Almighty God, we acknowledge our dependence upon Thee, and we beg Thy blessings upon us, our parents, our teachers and our Country.”

This prayer drew criticism from the ACLU, and was struck down by the Supreme Court in 1963 by a 7-1 ruling. Personally, I agree with the ruling, as it was in my opinion unduly entangling the secular with the relgious world. On the other hand, here we are many years later with this “generic” prayer ditched and on the verge of being replaced with Muslim prayers.

New York City is about to open a new taxpayer funded “Arabic themed” school in Brooklyn. Khalil Gibran International Academy will be led by Debbie Almontaser a Muslim of Yemeni background. “It is a school that is going to be working quite hard in building bridges of understanding, tolerance and acceptance, valuing diversity and truly just developing students into global citizens,” says Almontaser. While some of this sounds good, this school will go a good deal further than those arguably, altruistic goals.

The New York City school’s goal is to focus on Arabic aka Islamic themes in education and eventually to teach half of the classes in the Arabic language. Isn’t it interesting that just recently Oxford University in London, England decided not to teach certain subjects like the Holocaust or the Crusades in the school’s history classes because they might offend some of the Muslim students. Yet, in America tax payers are at the very least facilitating a religion.

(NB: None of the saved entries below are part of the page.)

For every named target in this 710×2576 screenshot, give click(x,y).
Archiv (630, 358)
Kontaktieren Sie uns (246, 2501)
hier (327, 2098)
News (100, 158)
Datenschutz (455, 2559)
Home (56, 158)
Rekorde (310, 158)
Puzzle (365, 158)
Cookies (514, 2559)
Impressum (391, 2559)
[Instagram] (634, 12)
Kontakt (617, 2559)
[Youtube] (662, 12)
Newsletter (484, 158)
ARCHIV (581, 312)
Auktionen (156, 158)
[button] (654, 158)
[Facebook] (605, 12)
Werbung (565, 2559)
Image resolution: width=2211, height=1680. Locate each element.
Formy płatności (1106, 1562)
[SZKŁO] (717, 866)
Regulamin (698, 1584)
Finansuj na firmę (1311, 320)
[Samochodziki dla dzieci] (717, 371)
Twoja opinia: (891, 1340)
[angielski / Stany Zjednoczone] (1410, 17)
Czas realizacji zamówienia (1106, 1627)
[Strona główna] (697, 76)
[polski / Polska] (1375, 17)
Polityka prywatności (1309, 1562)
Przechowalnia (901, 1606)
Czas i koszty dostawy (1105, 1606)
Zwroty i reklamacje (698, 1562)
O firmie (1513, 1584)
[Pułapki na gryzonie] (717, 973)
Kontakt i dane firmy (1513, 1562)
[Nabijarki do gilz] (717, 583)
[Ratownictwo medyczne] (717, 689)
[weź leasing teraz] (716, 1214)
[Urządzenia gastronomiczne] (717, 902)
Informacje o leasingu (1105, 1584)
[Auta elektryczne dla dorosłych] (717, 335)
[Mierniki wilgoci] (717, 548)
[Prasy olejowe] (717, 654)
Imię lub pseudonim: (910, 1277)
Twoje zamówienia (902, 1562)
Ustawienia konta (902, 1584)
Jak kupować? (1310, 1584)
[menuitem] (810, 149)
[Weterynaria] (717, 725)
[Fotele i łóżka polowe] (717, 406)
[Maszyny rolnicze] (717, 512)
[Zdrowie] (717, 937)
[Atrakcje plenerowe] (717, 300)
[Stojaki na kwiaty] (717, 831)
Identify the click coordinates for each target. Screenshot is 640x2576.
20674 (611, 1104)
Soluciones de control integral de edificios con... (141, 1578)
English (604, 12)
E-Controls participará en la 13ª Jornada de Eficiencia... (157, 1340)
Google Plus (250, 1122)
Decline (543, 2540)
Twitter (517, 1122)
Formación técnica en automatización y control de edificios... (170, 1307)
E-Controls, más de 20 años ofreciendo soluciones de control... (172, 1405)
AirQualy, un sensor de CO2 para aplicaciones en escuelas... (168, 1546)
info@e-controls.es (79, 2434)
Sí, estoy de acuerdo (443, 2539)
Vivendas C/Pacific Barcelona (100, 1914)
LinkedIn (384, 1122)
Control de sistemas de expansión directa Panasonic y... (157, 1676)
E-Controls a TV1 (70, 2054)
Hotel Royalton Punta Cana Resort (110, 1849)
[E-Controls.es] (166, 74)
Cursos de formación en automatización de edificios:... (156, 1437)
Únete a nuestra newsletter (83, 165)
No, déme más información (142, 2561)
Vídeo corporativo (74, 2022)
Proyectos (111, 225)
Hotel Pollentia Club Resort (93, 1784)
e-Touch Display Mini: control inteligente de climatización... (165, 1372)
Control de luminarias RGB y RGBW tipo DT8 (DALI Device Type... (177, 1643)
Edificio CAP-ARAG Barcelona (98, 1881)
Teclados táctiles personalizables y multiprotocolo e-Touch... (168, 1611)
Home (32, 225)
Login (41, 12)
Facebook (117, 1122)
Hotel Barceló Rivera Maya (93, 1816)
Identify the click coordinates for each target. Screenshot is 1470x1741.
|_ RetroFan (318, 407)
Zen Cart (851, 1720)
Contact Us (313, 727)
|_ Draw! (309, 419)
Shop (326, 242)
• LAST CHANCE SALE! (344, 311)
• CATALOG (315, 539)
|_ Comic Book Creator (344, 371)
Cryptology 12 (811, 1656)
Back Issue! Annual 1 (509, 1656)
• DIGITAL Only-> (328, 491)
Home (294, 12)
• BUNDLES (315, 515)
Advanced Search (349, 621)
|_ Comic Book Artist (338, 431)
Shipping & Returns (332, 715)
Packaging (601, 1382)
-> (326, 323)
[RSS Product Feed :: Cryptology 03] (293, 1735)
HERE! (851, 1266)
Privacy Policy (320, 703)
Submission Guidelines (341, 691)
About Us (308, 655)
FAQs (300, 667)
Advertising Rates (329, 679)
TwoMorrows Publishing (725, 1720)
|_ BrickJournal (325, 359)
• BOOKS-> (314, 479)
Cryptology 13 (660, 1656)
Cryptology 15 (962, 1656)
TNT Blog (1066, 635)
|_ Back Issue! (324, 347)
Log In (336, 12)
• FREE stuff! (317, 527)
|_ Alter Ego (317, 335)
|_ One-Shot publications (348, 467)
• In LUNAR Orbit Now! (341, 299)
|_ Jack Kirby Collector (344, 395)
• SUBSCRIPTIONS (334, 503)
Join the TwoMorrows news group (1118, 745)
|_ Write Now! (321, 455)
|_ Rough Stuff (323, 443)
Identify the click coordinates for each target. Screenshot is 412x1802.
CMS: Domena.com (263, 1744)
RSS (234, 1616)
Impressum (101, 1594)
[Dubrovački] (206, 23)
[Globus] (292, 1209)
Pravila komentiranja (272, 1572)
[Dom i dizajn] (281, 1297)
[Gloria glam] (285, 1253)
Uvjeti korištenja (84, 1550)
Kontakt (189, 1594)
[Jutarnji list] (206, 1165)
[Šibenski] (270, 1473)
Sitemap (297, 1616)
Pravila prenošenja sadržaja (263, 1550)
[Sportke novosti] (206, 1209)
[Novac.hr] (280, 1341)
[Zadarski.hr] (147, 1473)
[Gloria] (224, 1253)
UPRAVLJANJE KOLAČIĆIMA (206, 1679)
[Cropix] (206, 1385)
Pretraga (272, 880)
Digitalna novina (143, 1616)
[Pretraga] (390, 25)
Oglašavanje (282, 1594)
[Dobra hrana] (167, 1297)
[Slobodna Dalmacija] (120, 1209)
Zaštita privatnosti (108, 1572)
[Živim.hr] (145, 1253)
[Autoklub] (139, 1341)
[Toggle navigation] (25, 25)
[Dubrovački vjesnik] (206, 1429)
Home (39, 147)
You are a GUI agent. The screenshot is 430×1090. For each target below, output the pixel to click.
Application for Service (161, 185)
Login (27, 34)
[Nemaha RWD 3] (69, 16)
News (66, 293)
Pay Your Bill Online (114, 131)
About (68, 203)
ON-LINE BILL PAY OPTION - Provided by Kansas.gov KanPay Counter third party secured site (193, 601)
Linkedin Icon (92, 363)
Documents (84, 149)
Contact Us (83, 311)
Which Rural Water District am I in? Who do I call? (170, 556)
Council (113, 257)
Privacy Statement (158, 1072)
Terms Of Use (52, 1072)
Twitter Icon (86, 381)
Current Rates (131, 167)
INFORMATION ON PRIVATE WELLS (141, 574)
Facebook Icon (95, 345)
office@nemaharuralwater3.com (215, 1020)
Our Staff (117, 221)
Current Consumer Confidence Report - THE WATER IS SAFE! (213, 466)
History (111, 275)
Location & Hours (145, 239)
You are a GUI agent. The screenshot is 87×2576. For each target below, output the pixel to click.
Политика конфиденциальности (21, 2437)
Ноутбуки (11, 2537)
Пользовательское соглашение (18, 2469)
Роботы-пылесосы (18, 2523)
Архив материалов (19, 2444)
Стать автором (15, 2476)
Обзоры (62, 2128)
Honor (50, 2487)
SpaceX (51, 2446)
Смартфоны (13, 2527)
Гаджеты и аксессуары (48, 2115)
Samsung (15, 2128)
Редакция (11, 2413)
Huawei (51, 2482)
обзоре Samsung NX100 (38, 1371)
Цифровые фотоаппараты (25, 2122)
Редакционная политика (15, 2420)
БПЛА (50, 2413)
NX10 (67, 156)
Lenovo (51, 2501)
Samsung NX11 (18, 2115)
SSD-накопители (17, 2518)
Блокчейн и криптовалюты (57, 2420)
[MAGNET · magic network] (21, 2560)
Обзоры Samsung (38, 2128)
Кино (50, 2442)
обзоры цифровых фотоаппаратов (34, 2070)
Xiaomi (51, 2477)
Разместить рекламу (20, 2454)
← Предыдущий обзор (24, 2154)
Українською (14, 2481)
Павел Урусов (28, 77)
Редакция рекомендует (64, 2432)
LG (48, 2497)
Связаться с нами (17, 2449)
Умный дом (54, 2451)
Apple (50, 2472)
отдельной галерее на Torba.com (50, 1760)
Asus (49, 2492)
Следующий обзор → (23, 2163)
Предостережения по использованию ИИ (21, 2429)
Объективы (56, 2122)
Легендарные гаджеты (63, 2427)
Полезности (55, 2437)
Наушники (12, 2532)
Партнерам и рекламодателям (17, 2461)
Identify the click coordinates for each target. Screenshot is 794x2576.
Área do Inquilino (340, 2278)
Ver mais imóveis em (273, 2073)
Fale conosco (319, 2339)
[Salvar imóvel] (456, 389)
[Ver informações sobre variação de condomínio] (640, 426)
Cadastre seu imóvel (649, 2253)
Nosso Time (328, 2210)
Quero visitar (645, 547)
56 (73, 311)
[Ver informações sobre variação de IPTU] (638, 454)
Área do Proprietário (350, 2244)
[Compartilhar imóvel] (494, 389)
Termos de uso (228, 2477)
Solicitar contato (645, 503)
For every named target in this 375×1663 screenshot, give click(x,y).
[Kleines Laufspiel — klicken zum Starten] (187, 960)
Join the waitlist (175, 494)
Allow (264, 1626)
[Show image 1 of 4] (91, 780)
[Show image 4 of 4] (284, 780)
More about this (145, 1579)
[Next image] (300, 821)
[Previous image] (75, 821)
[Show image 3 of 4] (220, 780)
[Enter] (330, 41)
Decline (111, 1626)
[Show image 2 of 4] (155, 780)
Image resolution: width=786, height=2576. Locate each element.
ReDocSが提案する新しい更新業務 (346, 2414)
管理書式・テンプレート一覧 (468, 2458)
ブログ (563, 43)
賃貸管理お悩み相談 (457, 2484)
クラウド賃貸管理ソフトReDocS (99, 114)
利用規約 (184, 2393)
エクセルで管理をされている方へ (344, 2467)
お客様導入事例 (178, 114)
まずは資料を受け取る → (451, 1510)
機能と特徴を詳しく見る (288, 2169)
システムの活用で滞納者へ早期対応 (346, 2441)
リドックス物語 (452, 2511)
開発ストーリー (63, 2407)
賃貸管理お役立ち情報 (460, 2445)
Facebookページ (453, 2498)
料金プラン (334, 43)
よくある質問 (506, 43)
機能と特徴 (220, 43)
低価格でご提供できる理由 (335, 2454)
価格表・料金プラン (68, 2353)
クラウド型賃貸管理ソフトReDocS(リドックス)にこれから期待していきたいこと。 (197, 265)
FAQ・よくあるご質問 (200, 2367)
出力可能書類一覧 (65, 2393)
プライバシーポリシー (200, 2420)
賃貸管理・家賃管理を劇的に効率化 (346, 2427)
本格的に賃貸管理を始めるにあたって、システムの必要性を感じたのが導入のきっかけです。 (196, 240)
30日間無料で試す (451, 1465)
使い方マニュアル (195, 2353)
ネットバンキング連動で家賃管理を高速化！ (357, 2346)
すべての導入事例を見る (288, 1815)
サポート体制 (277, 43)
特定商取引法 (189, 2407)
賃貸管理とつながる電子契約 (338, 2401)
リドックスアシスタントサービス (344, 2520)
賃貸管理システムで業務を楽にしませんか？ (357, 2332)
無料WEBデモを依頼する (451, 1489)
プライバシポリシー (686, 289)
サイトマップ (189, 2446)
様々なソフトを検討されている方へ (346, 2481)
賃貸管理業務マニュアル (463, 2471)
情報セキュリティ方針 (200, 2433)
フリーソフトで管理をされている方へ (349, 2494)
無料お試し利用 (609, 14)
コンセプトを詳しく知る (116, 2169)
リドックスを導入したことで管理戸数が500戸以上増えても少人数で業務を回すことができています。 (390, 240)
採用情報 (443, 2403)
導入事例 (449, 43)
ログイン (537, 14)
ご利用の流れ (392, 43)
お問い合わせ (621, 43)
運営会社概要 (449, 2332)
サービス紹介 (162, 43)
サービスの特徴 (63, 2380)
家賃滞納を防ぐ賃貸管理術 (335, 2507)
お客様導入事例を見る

A valid question that many have asked if the Muslim religion could be separated from the school. In response to that question Almonstaser said,

“Being that we are a public school, we certainly are not going to be teaching religion.”

Maybe not but they will be facilitating it. I also wonder if the Islamic mandates of prayer, not voluntary mind you, will be enforced or will be disallowed. Will accomodations be made during Ramadan. All of these sound precariously close to an “undue entanglement” of the state with a “particular religion”, and all of this would be unconstitutional.

In Lemon v Kurtzman,403 U.S. 602 (1971) the Supreme Court of the United States ruled that Pennsylvania’s 1968 Nonpublic Elementary and Secondary Education Act, which allowed the state Superintendent of Public Instruction to reimburse nonpublic schools (most of which were Catholic) for teachers’ salaries, textbooks and instructional materials, violated the Establishment clause of the First Amendment. The decision also upheld a decision of the First Circuit, which had struck down the Rhode Island Salary Supplement Act providing state funds to supplement salaries at nonpublic elementary schools by 15%. As in Pennsylvania, most of these funds were spent on Catholic schools. The following guidelines were established, and these are the Law of the US.

1. The government’s action must have a legitimate secular purpose;
2. The government’s action must not have the primary effect of either advancing or inhibiting religion;
3. The government’s action must not result in an “excessive entanglement” with religion.

On the face this school would seem to be in patent violation of the third and possibly the third prong of “The Lemon Test”.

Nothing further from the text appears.